### Source records
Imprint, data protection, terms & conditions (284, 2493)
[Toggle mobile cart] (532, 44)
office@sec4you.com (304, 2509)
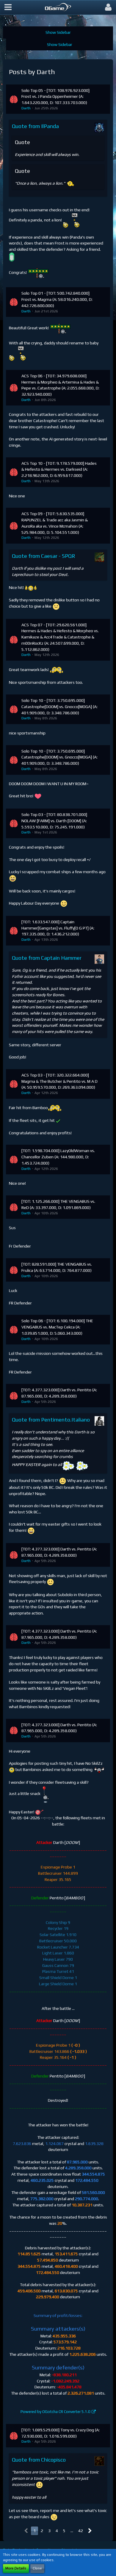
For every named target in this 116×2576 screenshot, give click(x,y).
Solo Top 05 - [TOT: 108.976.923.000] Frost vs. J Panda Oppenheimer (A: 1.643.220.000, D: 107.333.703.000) (55, 96)
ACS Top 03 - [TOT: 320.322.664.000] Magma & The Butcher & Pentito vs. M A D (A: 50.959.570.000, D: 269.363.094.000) (59, 1081)
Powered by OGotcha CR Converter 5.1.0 (55, 2411)
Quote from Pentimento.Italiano (51, 1419)
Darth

### Problem requirements
Exactly the lines from the one containing "ACS Top 03 - [TOT: 320.322.664.000]" through the end of the records above are to be printed, and no others.

### Reply to the exercise
ACS Top 03 - [TOT: 320.322.664.000] Magma & The Butcher & Pentito vs. M A D (A: 50.959.570.000, D: 269.363.094.000) (59, 1081)
Powered by OGotcha CR Converter 5.1.0 (55, 2411)
Quote from Pentimento.Italiano (51, 1419)
Darth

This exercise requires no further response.